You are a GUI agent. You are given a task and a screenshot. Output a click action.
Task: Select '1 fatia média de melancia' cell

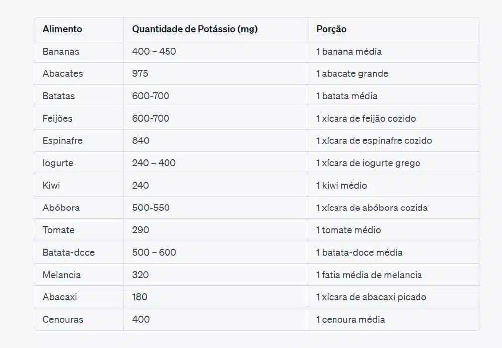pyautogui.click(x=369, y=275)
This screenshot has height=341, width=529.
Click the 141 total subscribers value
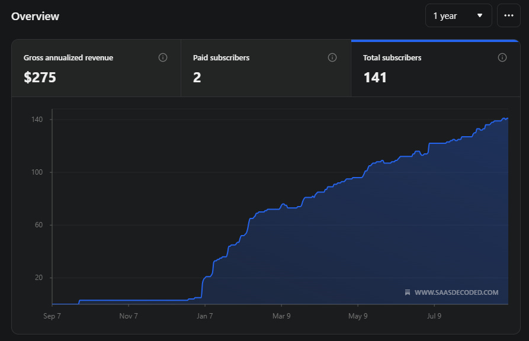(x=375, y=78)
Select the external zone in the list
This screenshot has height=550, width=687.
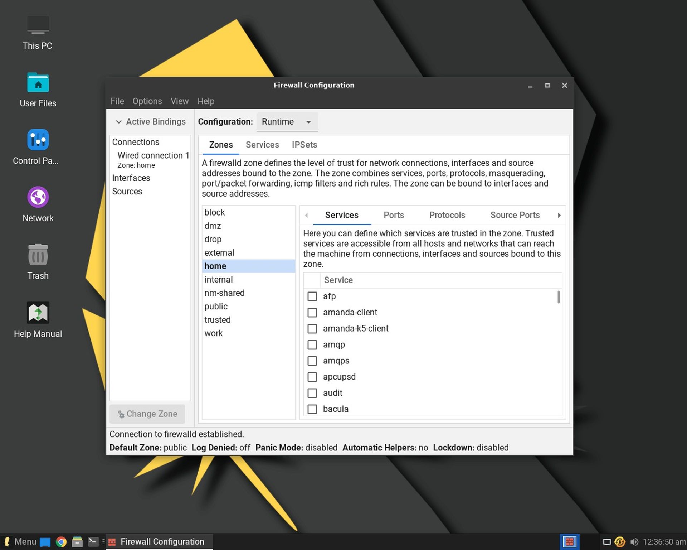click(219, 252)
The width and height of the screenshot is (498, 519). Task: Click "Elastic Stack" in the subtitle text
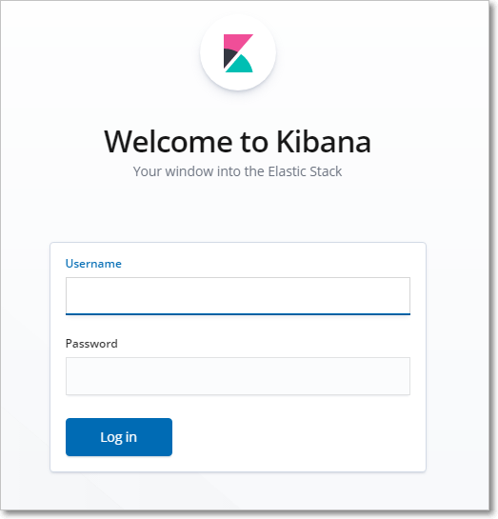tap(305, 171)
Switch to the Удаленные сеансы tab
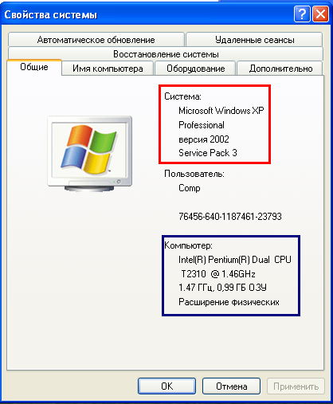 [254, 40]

####################

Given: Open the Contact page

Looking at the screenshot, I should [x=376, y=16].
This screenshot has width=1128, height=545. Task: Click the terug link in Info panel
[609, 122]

####################

▸ **EXERCISE BRIEF**
Format everything from the line containing "You are a GUI" down to the line containing "click(219, 252)" as a JSON list of strings, one string per line with blank lines dropped, and leave the pictures out.

▸ **SOLUTION**
[
  "You are a GUI agent. You are given a task and a screenshot. Output a click action.",
  "Task: Select '1 fatia média de melancia' cell",
  "pyautogui.click(x=369, y=275)",
  "This screenshot has height=341, width=529.",
  "Click the 141 total subscribers value",
  "(x=375, y=78)",
  "Select the external zone in the list",
  "This screenshot has height=550, width=687.",
  "click(219, 252)"
]